Kelly et Laurent m’expliquent qu’ils ont eu plusieurs fois l’occasion d’échanger avec un vétérinaire toxicologue. En fonction des races, il y aurait plus ou moins de tolérances à certains toxiques. La météo influe de plus sur les comportements des plantes et donc la concentration potentielle de toxines, sans parler d’une concentration de polluants parfois très difficile à évaluer avant la mise en paturage. Toutes choses complexes qui rendent nécessaires cette méthode empirique de détection. La situation amène les deux écopatureurs à souhaiter la mise au point d’une expertise transdisciplinaire qui permettrait d’anticiper sur les questions toxicologiques.
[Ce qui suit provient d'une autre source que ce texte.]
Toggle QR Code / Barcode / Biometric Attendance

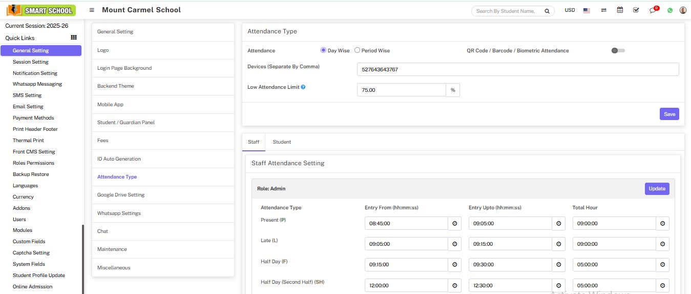click(618, 50)
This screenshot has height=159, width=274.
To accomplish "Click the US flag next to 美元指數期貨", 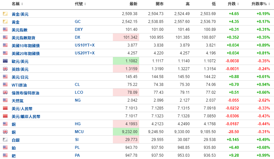I will 5,37.
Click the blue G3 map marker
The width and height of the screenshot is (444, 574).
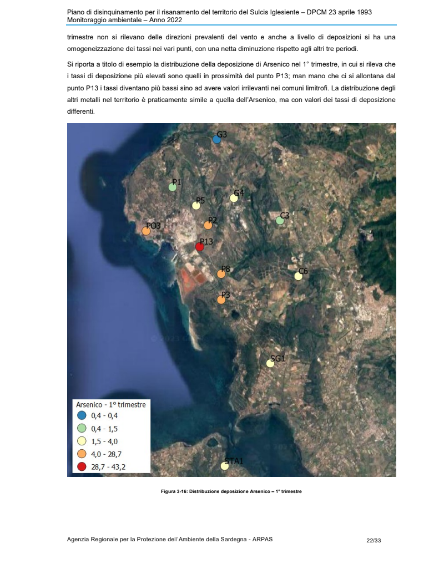217,140
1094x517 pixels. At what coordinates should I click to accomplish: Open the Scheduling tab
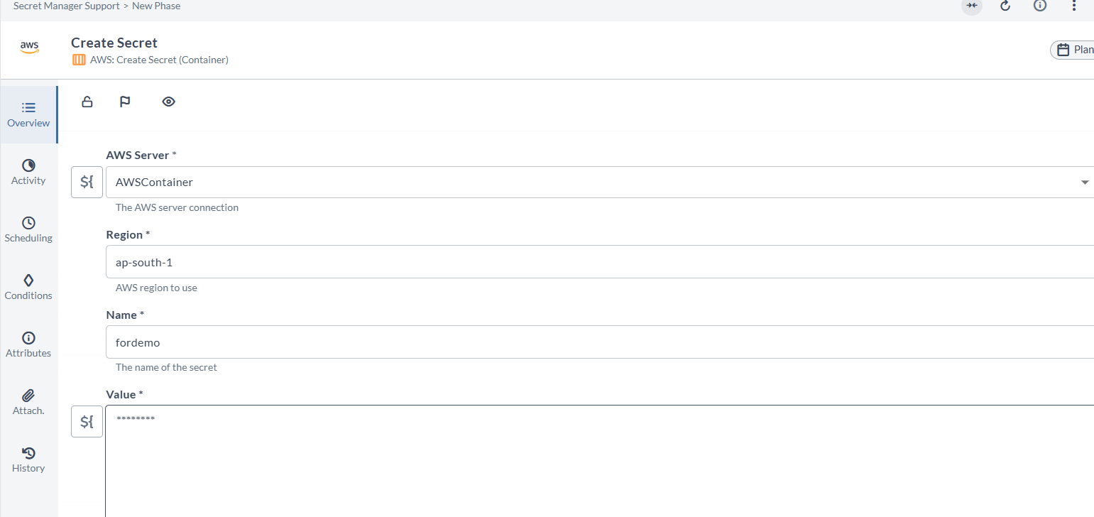click(x=28, y=229)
La renouée est connue pour ses propriétés indicatrice et fixatrice de certains éléments traces métalliques. La plante est principalement présente dans la basse vallée de l’Azergue. Il semblerait d’après ce que m’explique Laurent que le peuplement de renouée soit plus dense en aval d’un ancien site de production de peinture. Il émet également une autre hypothèse sur cette répartition en invoquant la forte présence d’éleveurs bovin en amont. Le paturage et le piétinement des gros herbivores auraient aussi leur rôle à jouer dans cette histoire. L’intoxication potentielle du troupeau aux ETM par l’absorption de la renouée est préoccupante. Si l’éco pâturage offre des avantages indéniables, est-il possible de faire porter durablement la responsabilité de la saturation des milieux aux mêmes intermédiaires : barbares : plantes « invasives », « mauvaises » herbes ou aux esclaves domestiques ? Comment prendre notre part ?
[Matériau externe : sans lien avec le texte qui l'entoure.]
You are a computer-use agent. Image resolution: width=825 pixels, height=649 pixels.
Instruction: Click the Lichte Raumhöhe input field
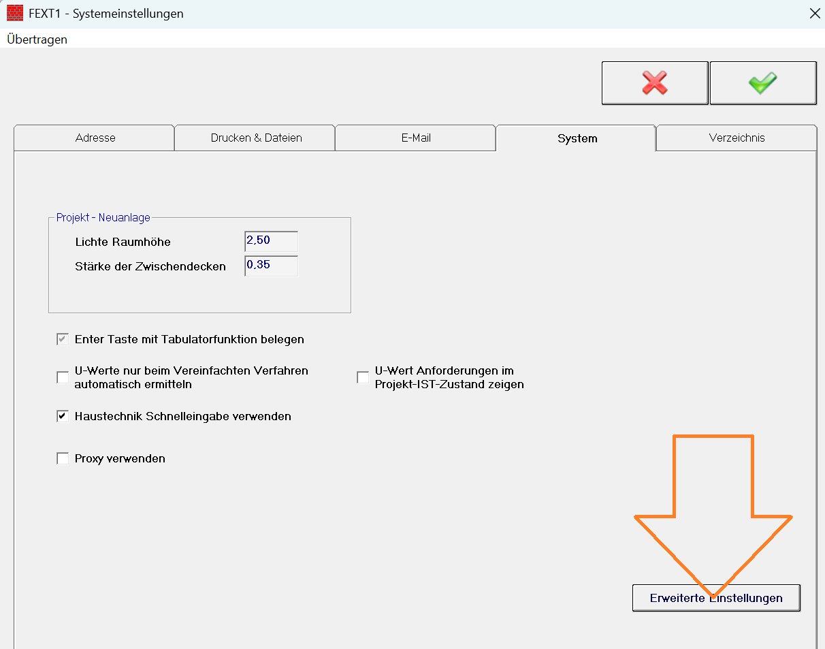pyautogui.click(x=271, y=242)
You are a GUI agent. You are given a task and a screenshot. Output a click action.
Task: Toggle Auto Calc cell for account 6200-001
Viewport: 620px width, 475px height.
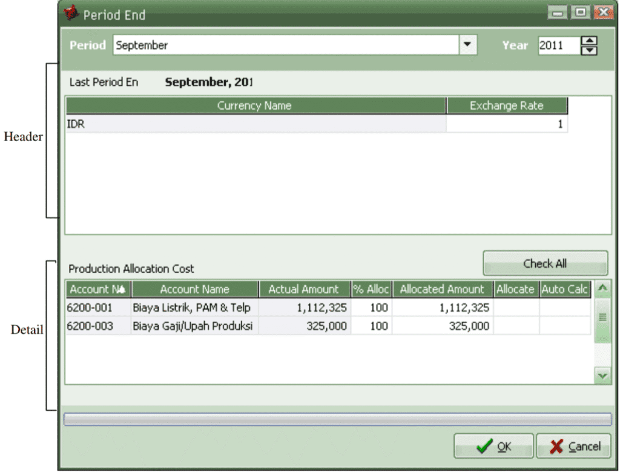[564, 308]

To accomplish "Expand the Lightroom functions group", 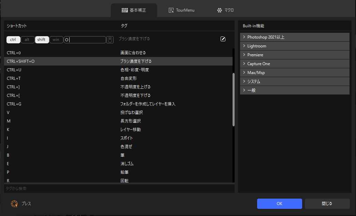I will point(295,46).
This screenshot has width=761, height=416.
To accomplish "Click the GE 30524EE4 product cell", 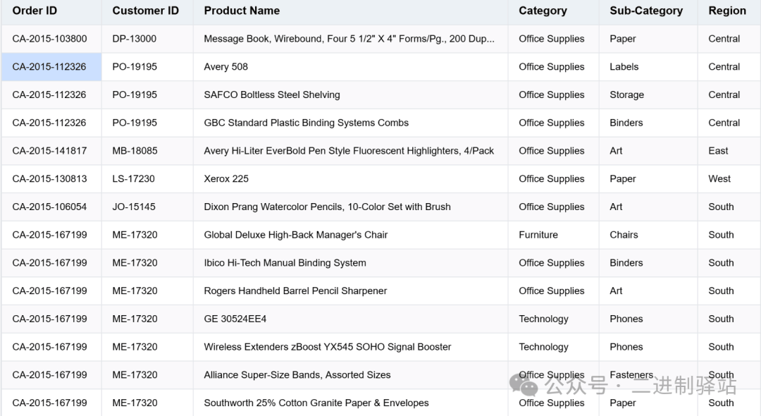I will tap(235, 319).
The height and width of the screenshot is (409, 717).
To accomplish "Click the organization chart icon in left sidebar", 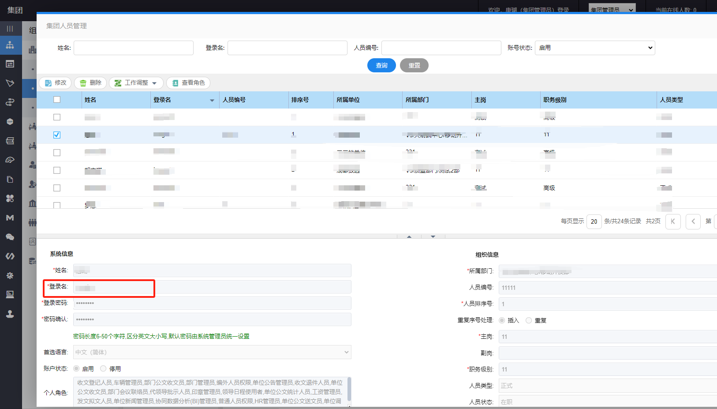I will click(x=10, y=45).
Laurent précise que le choix de la race est important, mais elle n’est pas la seule action déterminante pour pâturer efficacement la renouée. « Il vaut mieux une race rustique qui a l’habitude de s’attaquer à tout ce qui traine. » Une bonne adaptation au terrain est également à privilégier. On pourrait d’ailleurs se demander si un processus de sélection -qui, soit dit en passant, n’est ni plus ni moins qu’un « design » de l’espèce répondant à des fonctions et des usages bien précis- ne serait pas ainsi à entreprendre pour les différents terrains de l’éco pâturage. 
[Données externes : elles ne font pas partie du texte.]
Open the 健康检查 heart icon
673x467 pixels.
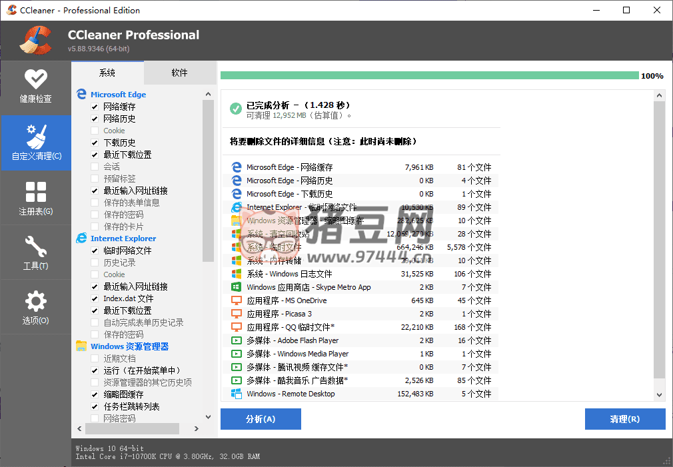click(35, 79)
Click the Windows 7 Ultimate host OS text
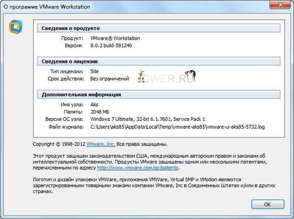The height and width of the screenshot is (219, 294). coord(147,119)
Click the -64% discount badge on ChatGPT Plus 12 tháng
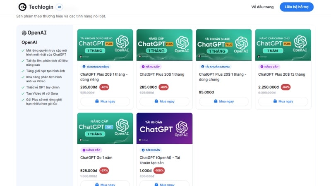The height and width of the screenshot is (186, 331). 285,87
 Laurent a dû aller à l’encontre de certaines habitudes d’élevage, la diversité du troupeau encore une fois prouve ses avantages :  » je ne voulais conserver que des femelles pour pas avoir des soucis d’agneaux qui arrivent un peu n’importe comment et éliminer les mâles. Je me suis rendu compte que les mâles ne mangent pas tout à fait la même chose et pas de la même façon.  Et sur des interventions où j’ai besoin d’une dent plus dure, le bélier va plutôt bien. Quand par exemple, les plantes commencent à lignifier en fin de saison c’est complètement adapté. Il peut utiliser son poids pour faire verser des grosses tiges. On a par exemple fait des interventions sur une fin de saison avec des feuilles qui commençaient à jaunir. Ils ont quand même ravagé le truc. » 

C’est que l’objectif est différent entre l’élevage et l’éco paturage. Le premier est concentré sur le produit, le second sur la qualité de traitement du sol. L’éco pâtureur évalue son travail suivant le niveau de pression de paturage à apposer sur la parcelle. En fonction du type de végétation à maîtriser, on aura plus ou moins de brebis à l’hectare. « Pour attaquer de la renouée par exemple, je ne mets pas moins de 10 brebis à l’hectare. S’il y en a moins, elles en mangent quand même, mais le résultat n’est pas suffisamment visible. »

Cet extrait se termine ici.